Título: Futuro do presente
Autor:
Fonte: Jornal do Brasil, 07/08/2005, Opinião, p. A10

O Partido dos Trabalhadores encontra-se na iminência de uma nova guinada histórica - semelhante às feições inéditas adquiridas no desembarque ao poder, em janeiro de 2003. De um lado, será preciso expurgar em definitivo personagens nebulosos envolvidos nas mais ruidosas denúncias de corrupção dos últimos anos, entre os quais um dos pivôs da crise atual: o ex-tesoureiro Delúbio Soares, que não acompanhou o gesto do ex-secretário geral Silvio Pereira, desfiliado voluntariamente do partido. Por outro lado, o PT se confrontará com mais uma onda de dissidências, dessa vez conduzida por um grupo de 19 parlamentares da chamada ''esquerda'' da legenda - um gesto que esfacela ainda mais um antigo patrimônio petista: a coesão partidária. Em comum, a insatisfação com os rumos éticos do PT, capazes de ampliar os riscos de um lamentável retrocesso institucional no país. Tais mudanças constituem mais um capítulo de uma história de radicais mutações. Os petistas, sublinhe-se, formularam uma das mais singulares e positivas experiências da história política e partidária brasileira. O partido, afinal, combinou características especialmente virtuosas. De um lado, reuniu lideranças de origem autenticamente popular, com uma orientação marcadamente ideológica, revelada no enfático discurso de compromisso social e na adesão vigorosa a princípios éticos. O PT conjugou esses marcos com a opção de tornar-se viável eleitoralmente, aderindo ao jogo democrático - o que o conduziu da modesta votação de Lula da Silva na eleição para governador em 1982 aos 53 milhões de voto para presidente vinte anos depois. A singularidade da aparente consistência ideológica com a disposição para o embate das urnas não impediu, contudo, de descolorir-se programática e moralmente, a ponto de o partido não mais saber o que é de fato.

Trata-se de uma má notícia para um país que, até a chegada do PT, nunca chegou a produzir um partido de verdade. Na República Velha, por exemplo, o hegemônico Partido Republicano, do qual saíram todos os presidentes até a Revolução de 1930, não produziu nada que se pudesse chamar de programa, muito menos se preocupou em criar liames que lhe conferissem consistência nacional. Tratava-se de uma concentração de caciques regionais interessados na preservação do poder em suas capitanias. Entre a redemocratização de 1946 e o surto liberticida desencadeado em 1964, alguns projetos de partido morreram na primeira infância.

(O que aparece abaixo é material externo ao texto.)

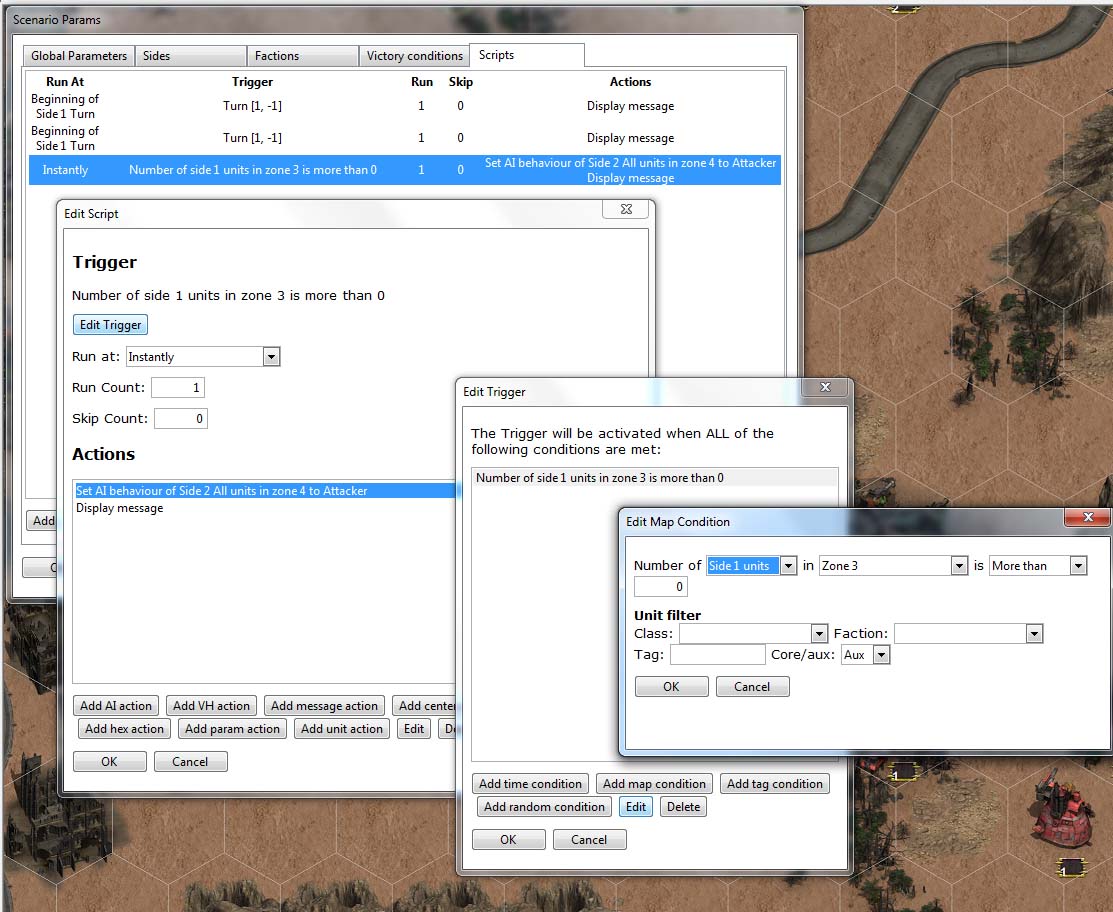Close the Edit Script window
Viewport: 1113px width, 912px height.
[x=626, y=210]
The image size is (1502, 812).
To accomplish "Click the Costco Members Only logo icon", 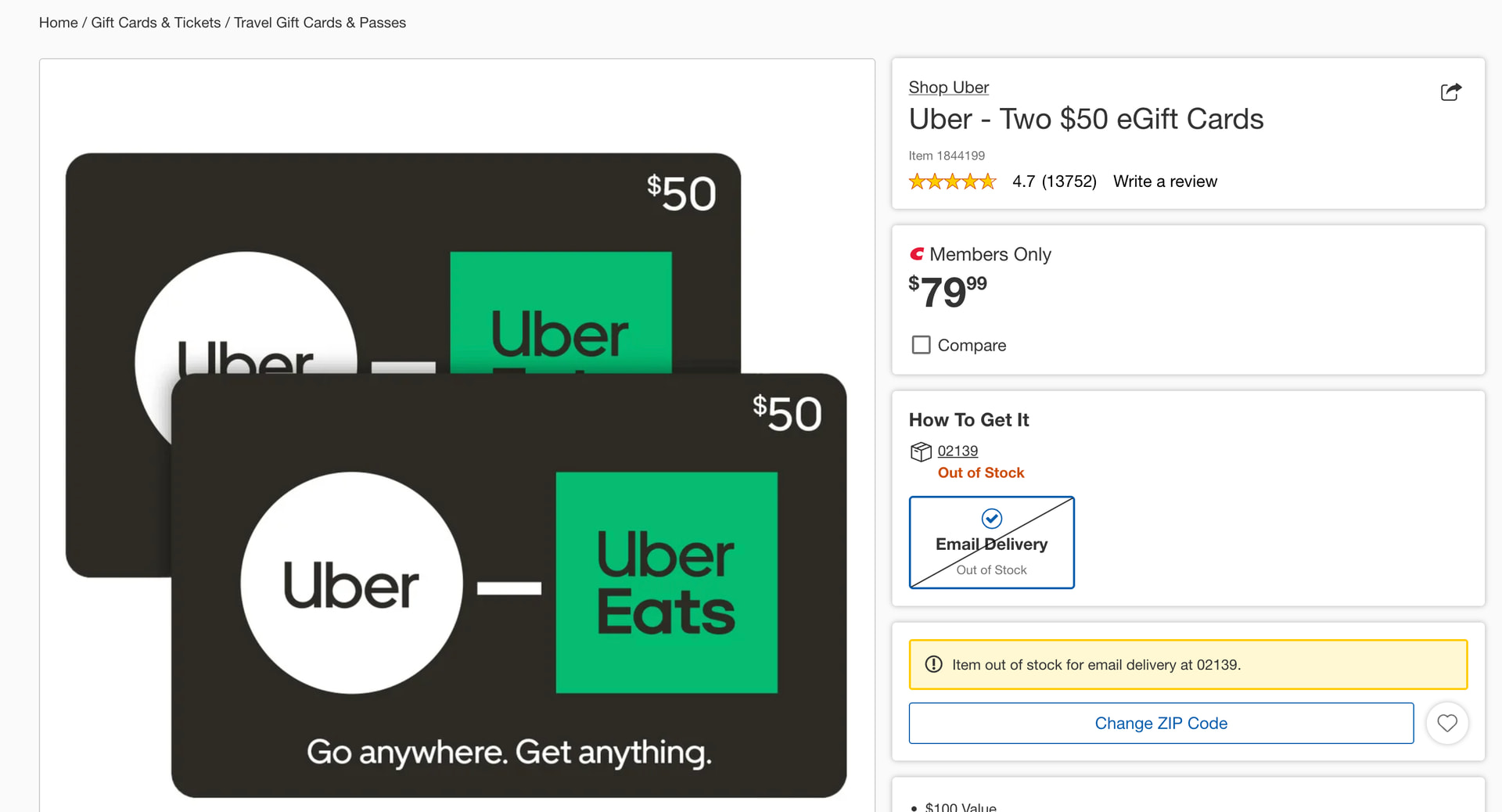I will coord(917,254).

O PTB esboçou um trabalhismo tropicalizado. A UDN começou a defender sem rubores a modernização do capitalismo quando o autoritarismo chegou. O regime militar golpeou uma vida partidária robusta. Até o PT surgir com os novos ventos democráticos.

Entre os personagens que deixarão o partido e os novos aliados com os quais compartilham o poder, o PT seguirá trilhas diversas, que desembocarão na formalização definitiva de sua mudança programática - extensão das boas práticas econômicas evidenciadas no governo Lula. Será fundamental o abandono de fantasias, incluindo o indefinido socialismo democrático que balizou a existência do partido. O caminho do PT - bem como do PSDB - parece inevitável: a revisão da social-democracia, retomando as feições daquela que encantou a Europa na metade do século 20, capaz de promover resultados sociais efetivos mesmo num ambiente economicamente restritivo. Uma tarefa monumental, mas insuficiente. Reconhecida a natureza ética da crise, ao PT convém trabalhar para recuperar seu capital simbólico, removendo o excesso de realismo que triturou os sonhos de um partido virtuoso. Hoje, pena, a realidade petista resume-se a uma difusa sombra do que se pretendia ser.